- TEXT EXTRACT -
-- start --
# Sampled social networks and household surveys

People learn from others. Describing this process of learning is of interest to economists in answering many policy questions — how can new health/agricultural technologies be optimally disseminated? how can governments promote prosocial behaviors? More broadly, it is in fact hard to think about a question in economics that has nothing to do with interactions (including learning) in social networks (recent applications to development economics are reviewed here). To analyze social networks, economists model them as a set of relationships between pairs of individuals, where pairs who are connected in the network are more closely linked than pairs who are not connected. For example, in the figure below (from this review paper), individuals ("nodes") are circles, and pairs of individuals ("edges") are connected with a line if those pairs are connected, and are not connected with a line otherwise.
-- end --
- SUPPLIED INFORMATION -
-- start --
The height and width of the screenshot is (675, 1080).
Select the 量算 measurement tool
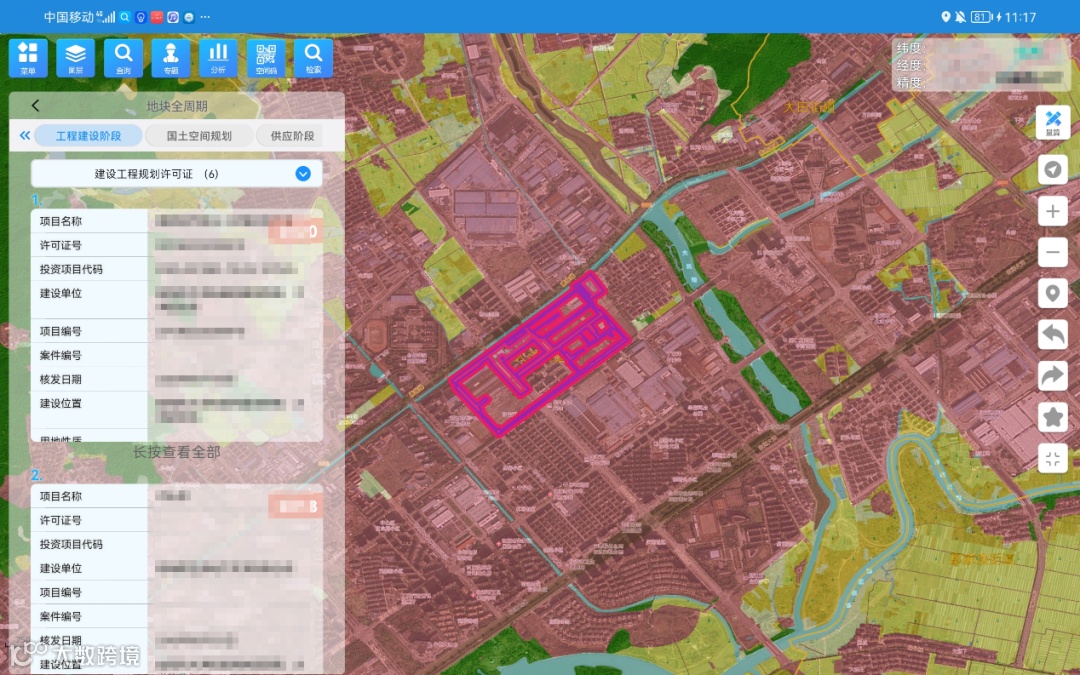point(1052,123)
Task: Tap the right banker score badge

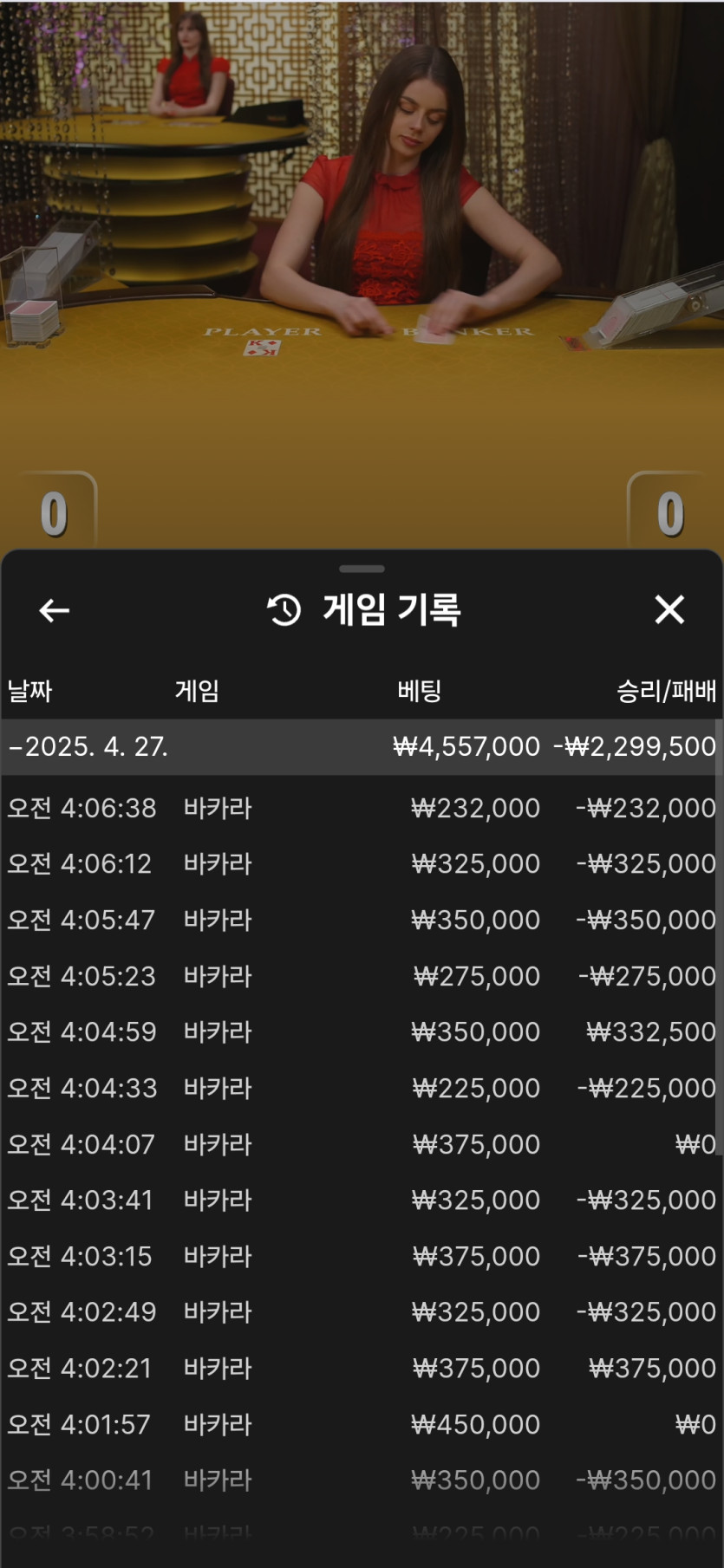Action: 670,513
-- end --
Continue the passage on sampled social networks and household surveys from the point where it stops.

- ANSWER TO THE EXERCISE -
For concreteness, we’ll work with an example where we’re studying communities of farmers, and we’re interested in understanding why some communities have widely adopted a recently introduced agricultural technology, and other communities have not. One might imagine that in communities with more social connections between farmers, information about the new technology spreads more quickly, and farmers are more likely to adopt the technology. We can then ask — are farmers in communities that are more socially connected more likely to adopt the technology?

In practice, measuring these social connections is a hard problem — in a community with 100 farmers, there are 4,950 possible connections between pairs of farmers that we would need to capture! Capturing all these possible connections is an intense demand on the surveys that are commonly used to study households in development economics. As a result, development economists studying networks resort to using sampled network data — only a fraction of the large number of possible connections may be captured from a survey (tools for the analysis of sampled network data are discussed here). The figure below (from this paper) presents a stylized representation of the two most common forms of sampled network data used in development — "induced subgraphs" (where all connections between pairs of survey respondents are measured) and "star subgraphs" (where all connections, where at least one member of the pair is a survey respondent, are measured).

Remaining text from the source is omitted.